Esta consideración, unida a lucubraciones estratégicas sobre la relación de fuerzas en Europa, entre los dos bloques, ocupa una gran parte del texto del señor Minc, en el que, por otra parte, discurre, difusa y complacidamente, en torno del síndrome finlandés que les es tan querido y al que en esta ocasión da la forma de Europa continental contra Europa occidental. Ahora bien, como la continentafización europea no puede todavía asumir contenidos directamente políticos, el riesgo se sitúa río arriba, en ámbitos aparentemente menos problemáticos, como la economía y la cultura. ¡Cuidado, pues, con las generosidades económicas y las debilidades culturales con la otra Europa.? Ahí está la brecha de nuestra posible perdición.

Para aclararnos resumo, more silogístico, la estructura ideológica por la que milita el autor y que proclama en este libro: Occidente representa hoy la única Europa posible; la extensión de Europa hasta los Urales, aun por la vía de la cultura, es una amenaza grave para Occidente; luego la gran Europa de la cultura es una amenaza grave para la única, verdadera, Europa.

Silogismo al que muchos europeos oponemos su antónimo. Europa -sus valores, sus modos, sus prácticas, su pluralismo- es el soporte y la expresión más cabal de Occidente; la ruptura política, económica, social, y sobre todo cultural, de las tierras de Europa en dos bloques antagonistas es una amenaza permanente para el futuro europeo; luego la persistencia de esa situación es una amenaza para Occidente.

Y a fortiori, todo lo que contribuya a reforzar la toma de conciencia por parte de los europeos del Este y del Oeste de lo que tienen en común, todo lo que sirva para fortalecer su compartida identidad cultural, reforzará la existencia de Europa y, por ende, de Occidente.

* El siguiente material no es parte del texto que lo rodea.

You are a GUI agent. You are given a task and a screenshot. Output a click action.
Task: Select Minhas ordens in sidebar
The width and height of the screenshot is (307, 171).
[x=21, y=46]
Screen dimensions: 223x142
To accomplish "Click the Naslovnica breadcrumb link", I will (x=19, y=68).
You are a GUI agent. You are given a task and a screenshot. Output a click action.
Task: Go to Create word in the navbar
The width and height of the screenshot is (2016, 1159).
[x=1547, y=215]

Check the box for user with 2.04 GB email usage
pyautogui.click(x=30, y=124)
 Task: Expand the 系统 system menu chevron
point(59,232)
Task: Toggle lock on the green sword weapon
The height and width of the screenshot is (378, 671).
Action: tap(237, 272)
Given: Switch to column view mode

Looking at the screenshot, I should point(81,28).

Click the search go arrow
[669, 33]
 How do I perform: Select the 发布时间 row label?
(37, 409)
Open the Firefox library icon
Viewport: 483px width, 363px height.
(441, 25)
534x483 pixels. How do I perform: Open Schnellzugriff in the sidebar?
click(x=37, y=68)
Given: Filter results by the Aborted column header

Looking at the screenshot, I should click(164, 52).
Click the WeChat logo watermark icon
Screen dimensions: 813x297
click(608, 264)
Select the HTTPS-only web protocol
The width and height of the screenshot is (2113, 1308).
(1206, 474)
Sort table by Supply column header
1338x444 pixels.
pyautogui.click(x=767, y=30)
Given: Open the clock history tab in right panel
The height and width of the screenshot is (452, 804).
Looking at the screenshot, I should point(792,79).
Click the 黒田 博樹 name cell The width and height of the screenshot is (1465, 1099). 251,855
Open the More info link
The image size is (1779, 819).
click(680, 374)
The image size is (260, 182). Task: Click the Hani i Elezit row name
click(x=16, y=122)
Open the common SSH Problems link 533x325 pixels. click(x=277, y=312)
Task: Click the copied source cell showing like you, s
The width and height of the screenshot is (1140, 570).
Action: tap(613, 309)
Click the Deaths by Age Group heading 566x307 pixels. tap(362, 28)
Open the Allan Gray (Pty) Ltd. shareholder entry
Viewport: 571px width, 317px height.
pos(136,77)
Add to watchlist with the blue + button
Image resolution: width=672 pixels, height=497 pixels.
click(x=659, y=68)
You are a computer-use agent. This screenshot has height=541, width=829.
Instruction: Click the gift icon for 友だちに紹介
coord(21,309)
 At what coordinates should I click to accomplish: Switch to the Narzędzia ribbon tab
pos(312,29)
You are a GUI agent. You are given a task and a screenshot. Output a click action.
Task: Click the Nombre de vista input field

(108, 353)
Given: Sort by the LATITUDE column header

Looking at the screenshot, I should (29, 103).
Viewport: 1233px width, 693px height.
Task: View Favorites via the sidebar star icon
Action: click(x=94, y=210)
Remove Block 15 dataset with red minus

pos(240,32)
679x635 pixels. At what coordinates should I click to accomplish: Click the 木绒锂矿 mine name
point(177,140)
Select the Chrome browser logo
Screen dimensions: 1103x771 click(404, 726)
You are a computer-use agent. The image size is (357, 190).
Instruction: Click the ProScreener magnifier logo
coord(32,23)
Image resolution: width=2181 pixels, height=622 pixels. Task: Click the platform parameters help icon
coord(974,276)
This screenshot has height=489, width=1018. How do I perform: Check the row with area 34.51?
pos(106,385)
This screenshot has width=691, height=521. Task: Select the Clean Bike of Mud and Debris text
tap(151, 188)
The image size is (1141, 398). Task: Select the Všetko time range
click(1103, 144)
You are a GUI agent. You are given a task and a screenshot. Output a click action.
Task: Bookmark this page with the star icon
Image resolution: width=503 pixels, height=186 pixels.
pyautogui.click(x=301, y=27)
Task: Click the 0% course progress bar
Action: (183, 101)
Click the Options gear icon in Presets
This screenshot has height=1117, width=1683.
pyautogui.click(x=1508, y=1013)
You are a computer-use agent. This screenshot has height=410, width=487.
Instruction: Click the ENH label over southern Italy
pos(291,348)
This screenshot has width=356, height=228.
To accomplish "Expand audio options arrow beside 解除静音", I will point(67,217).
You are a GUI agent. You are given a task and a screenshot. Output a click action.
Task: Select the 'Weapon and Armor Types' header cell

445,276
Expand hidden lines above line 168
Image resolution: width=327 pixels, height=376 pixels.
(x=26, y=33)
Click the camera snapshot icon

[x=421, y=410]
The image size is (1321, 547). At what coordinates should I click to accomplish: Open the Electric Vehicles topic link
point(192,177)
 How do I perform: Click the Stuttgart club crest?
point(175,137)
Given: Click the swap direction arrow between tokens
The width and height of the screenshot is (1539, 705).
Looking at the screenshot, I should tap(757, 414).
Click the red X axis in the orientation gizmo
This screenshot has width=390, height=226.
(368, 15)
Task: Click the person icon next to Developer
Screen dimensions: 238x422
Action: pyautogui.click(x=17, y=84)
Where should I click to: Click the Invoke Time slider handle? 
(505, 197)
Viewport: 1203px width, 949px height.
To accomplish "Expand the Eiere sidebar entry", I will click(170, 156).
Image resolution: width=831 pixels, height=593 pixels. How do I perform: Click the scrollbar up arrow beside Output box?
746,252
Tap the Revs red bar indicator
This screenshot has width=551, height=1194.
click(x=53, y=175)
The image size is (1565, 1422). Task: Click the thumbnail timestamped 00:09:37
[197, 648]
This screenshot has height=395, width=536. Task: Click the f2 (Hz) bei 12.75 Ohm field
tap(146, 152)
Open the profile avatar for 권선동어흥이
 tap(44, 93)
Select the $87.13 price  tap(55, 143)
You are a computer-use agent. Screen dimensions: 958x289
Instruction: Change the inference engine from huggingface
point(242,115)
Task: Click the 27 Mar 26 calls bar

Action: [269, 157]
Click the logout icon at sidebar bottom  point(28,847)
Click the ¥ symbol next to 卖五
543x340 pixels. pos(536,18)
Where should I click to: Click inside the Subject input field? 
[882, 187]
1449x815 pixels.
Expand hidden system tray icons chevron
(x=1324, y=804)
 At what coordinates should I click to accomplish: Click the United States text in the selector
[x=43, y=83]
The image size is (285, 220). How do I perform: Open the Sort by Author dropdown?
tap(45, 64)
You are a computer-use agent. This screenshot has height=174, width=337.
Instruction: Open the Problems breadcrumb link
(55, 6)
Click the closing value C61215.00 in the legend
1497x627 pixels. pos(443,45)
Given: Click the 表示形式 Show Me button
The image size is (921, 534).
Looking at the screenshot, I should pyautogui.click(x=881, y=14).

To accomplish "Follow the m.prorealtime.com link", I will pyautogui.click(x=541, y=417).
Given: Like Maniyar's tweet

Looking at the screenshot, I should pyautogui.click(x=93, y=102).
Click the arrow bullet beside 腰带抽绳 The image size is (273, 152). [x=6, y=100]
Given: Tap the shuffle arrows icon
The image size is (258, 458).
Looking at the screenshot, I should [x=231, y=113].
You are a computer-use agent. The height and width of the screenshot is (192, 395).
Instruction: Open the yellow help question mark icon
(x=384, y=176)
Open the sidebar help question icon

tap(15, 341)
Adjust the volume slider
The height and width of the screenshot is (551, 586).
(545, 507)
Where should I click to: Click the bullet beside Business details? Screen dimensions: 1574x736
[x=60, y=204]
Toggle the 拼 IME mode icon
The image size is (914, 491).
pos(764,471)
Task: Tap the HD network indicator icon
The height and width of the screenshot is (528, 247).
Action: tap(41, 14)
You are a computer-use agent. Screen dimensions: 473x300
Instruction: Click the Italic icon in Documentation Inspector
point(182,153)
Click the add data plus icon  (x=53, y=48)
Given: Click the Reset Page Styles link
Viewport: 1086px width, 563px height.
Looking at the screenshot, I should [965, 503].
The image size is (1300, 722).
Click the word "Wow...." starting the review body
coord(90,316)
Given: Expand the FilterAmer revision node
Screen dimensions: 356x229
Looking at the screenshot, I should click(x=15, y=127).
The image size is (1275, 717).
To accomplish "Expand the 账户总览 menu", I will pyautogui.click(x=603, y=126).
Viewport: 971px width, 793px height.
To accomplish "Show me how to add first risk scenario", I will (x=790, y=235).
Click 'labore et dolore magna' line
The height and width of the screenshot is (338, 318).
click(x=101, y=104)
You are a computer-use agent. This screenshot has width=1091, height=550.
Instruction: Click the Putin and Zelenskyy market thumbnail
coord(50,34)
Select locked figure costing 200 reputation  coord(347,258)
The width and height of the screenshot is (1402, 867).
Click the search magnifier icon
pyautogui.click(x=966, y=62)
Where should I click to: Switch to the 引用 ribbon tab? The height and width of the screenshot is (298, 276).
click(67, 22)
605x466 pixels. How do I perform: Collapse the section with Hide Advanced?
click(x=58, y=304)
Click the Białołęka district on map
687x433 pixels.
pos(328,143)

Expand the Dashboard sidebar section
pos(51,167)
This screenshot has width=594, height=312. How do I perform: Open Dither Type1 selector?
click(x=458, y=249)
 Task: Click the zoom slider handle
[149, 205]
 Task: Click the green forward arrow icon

Pues ¿por qué la reconstrucción cultural de la gran Europa, que Alain Minc, so capa de occidentalismo, vilipendia y condena, debería debilitar nuestra vigilancia democrática? ¿Acaso no hemos aprendido los europeos, de una de nuestras más gloriosas tradiciones, que cum una manu facebat opus altera tenebat gladium?

No seamos demasiado modestos. Por una parte, los demócratas europeos, sin acepción de credos, somos hoy incontaminables. Aunque sólo sea por agotamiento ideológico de nuestros adversarios. Y, por otra, para los europeos progresistas el destino de Europa no puede consistir en la constitución de un club europeo occidental de ricos, sino que aspira a ser una plataforma de contacto e interacción entre el Norte y el Sur, un ámbito que contribuye a atenuar las dramáticas diferencias entre países posdesarrollo y países en desarrollo, un espacio que prueba que la eficacia no es incompatible con la solidaridad y que la riqueza no es obstáculo sino condición del progreso. Una Europa-Occidente abierta y hermanada con el resto del planeta.